Conclusion: The first part of clause 25 was upheld and was not void under Article 19(1)(g).
Issue (ii): Whether the last part of clause 25, empowering requisition or disposal of the frozen stocks at the Government procurement rate, was void for violating Articles 19(1)(g) and 31(2) of the Constitution.
Analysis: The impugned words left the price entirely to executive discretion without fixing compensation or prescribing principles for its determination. This enabled requisition at a rate lower than the market or ceiling price and imposed a serious and unreasonable burden on traders, while permitting the Government to profit from the same stocks.
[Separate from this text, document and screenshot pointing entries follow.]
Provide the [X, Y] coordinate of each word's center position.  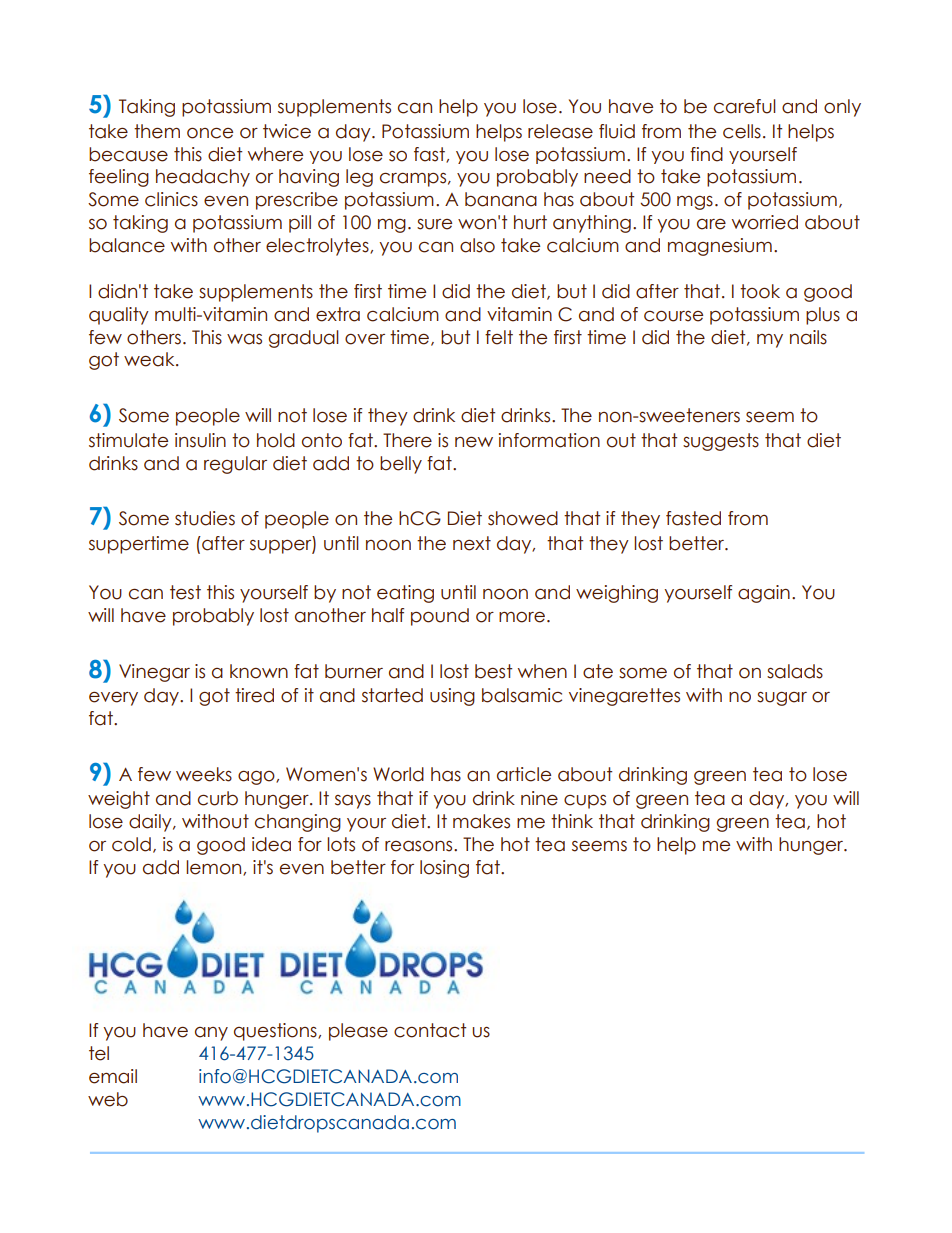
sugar [782, 699]
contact [430, 1030]
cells [742, 131]
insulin [200, 440]
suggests [721, 442]
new [474, 442]
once [210, 133]
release [560, 131]
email [113, 1076]
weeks [204, 774]
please [358, 1032]
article [524, 774]
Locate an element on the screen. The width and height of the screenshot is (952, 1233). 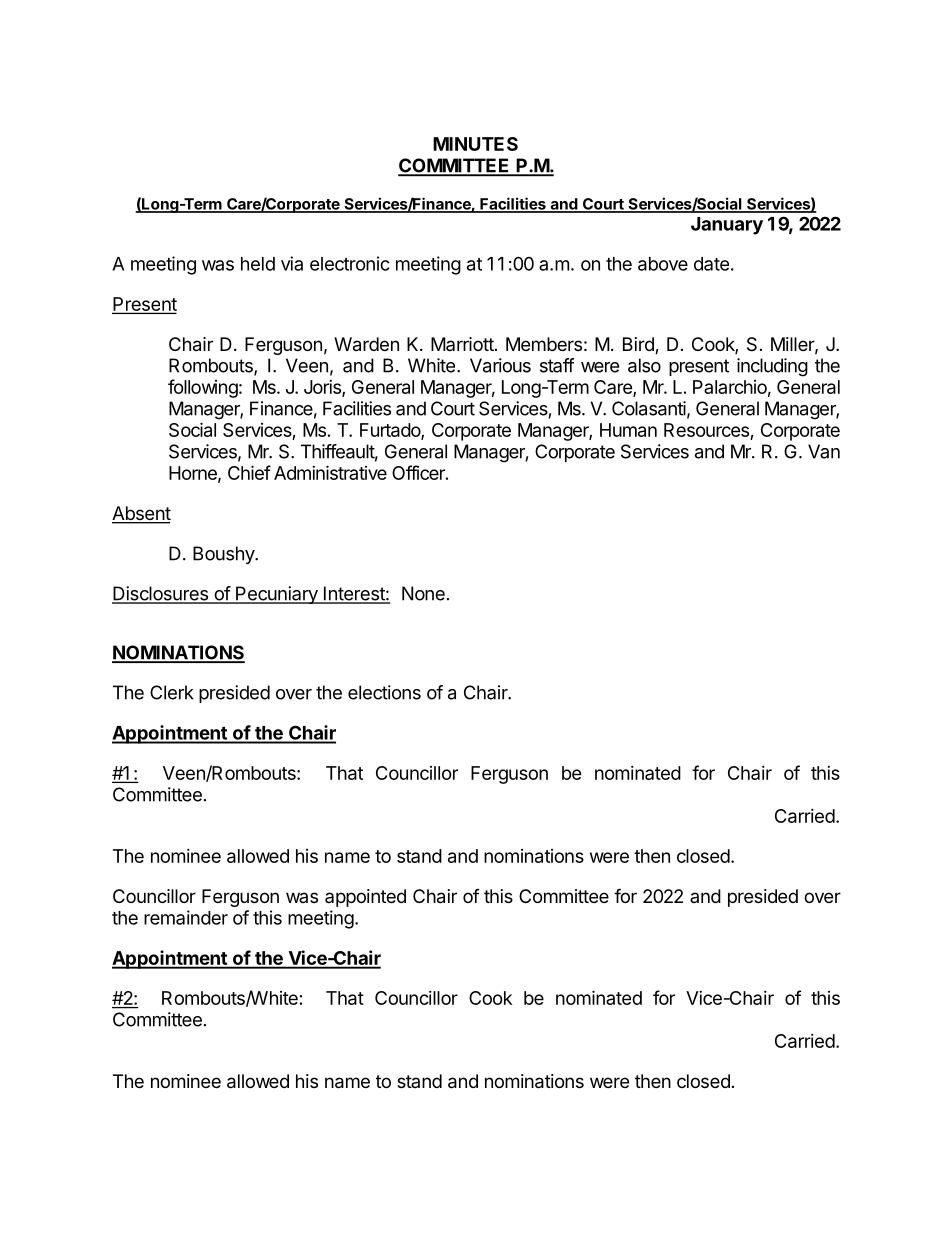
January is located at coordinates (727, 226).
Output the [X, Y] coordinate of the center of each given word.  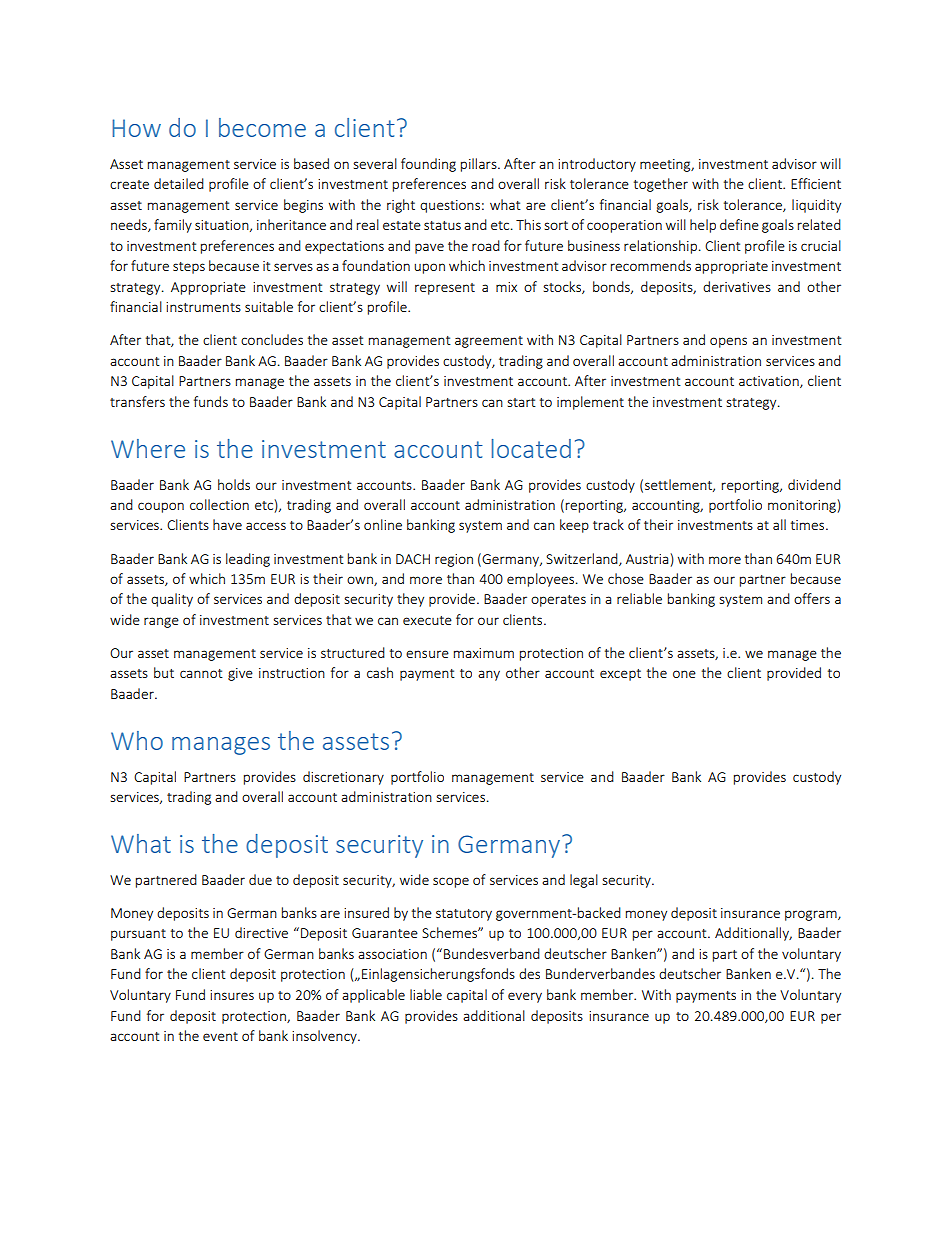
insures [232, 995]
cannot [201, 673]
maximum [484, 653]
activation [770, 382]
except [620, 675]
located [531, 448]
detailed [179, 183]
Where [148, 448]
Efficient [816, 183]
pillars [480, 165]
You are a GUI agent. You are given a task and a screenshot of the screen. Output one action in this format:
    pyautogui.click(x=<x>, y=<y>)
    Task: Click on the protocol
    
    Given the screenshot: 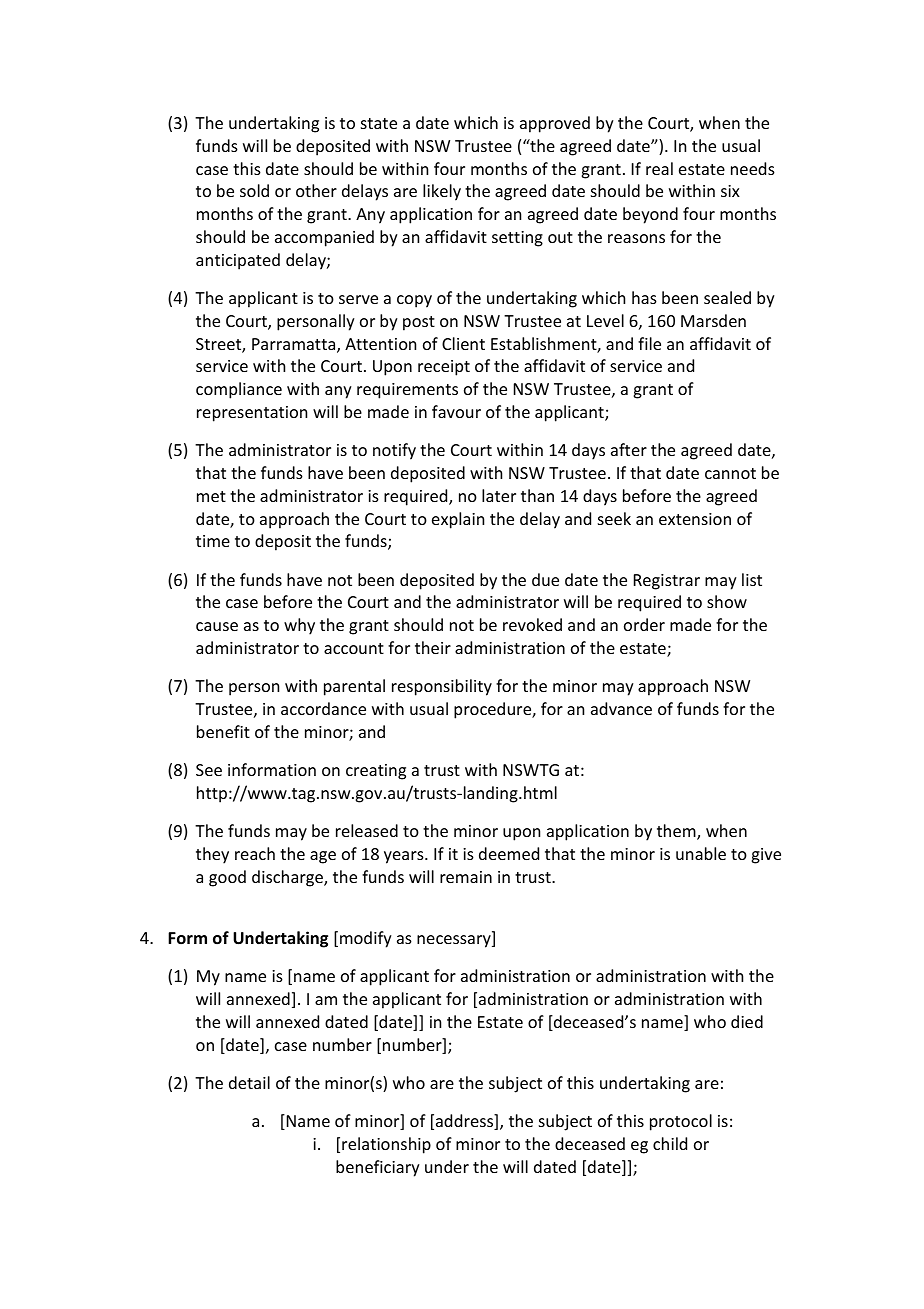 What is the action you would take?
    pyautogui.click(x=681, y=1122)
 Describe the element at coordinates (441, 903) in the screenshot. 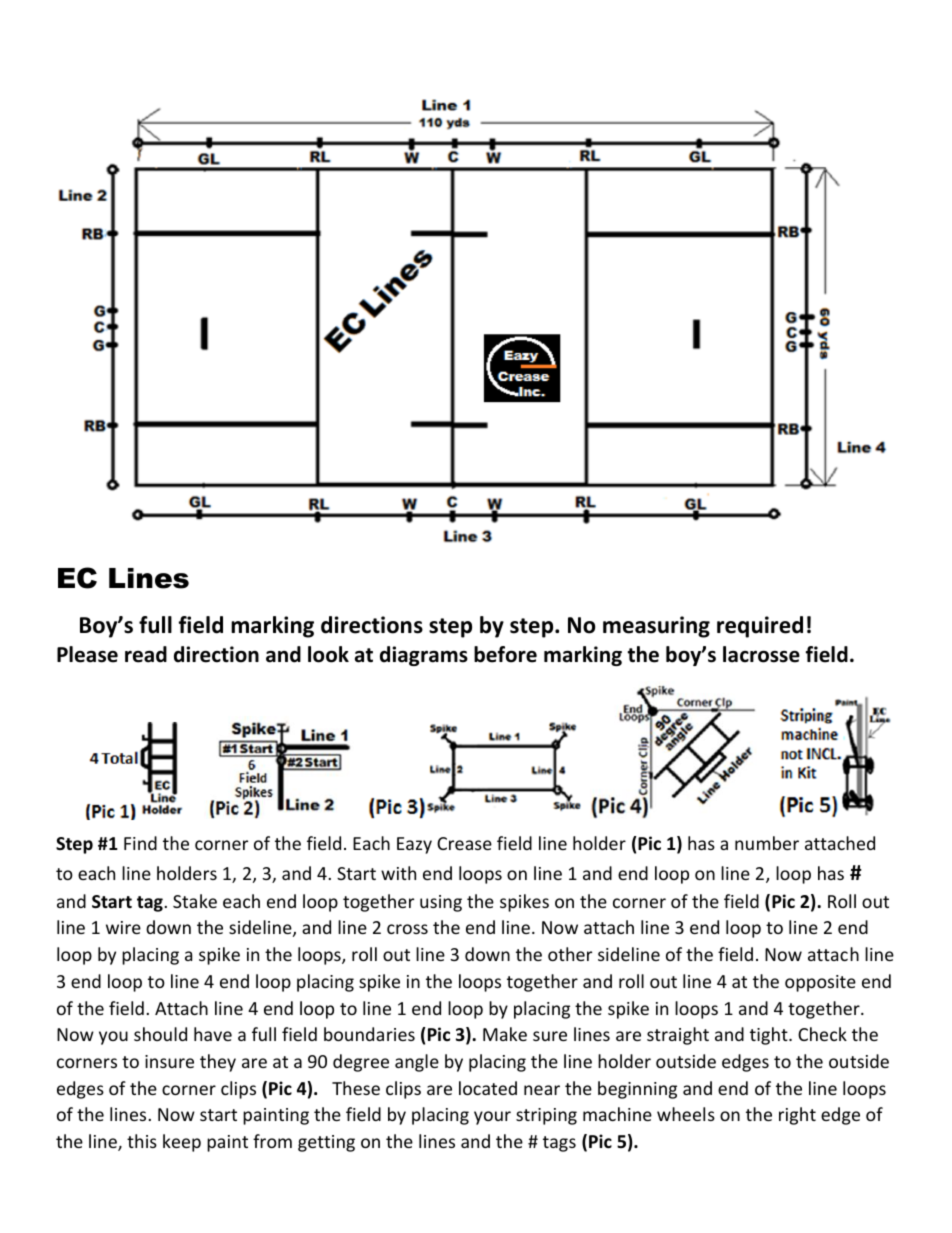

I see `using` at that location.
The provision was therefore held to impose an unreasonable restriction on trade and, in addition, to offend Article 31(2) because it failed to provide fair compensation or the principles for determining it.
Conclusion: The last part of clause 25 was void as against the respondent.
Final Conclusion: The appeal failed because only the severable opening portion of clause 25 survived constitutional scrutiny, while the provision authorising requisition or disposal at the procurement rate was struck down as unconstitutional.
Ratio Decidendi: A control order that permits freezing of essential commodity stocks to secure equitable distribution and fair prices may be valid, but a provision authorising acquisition of those stocks at an undefined or arbitrarily fixed price without compensation principles is an unreasonable restriction on trade and violates the constitutional guarantee against deprivation without fair compensation.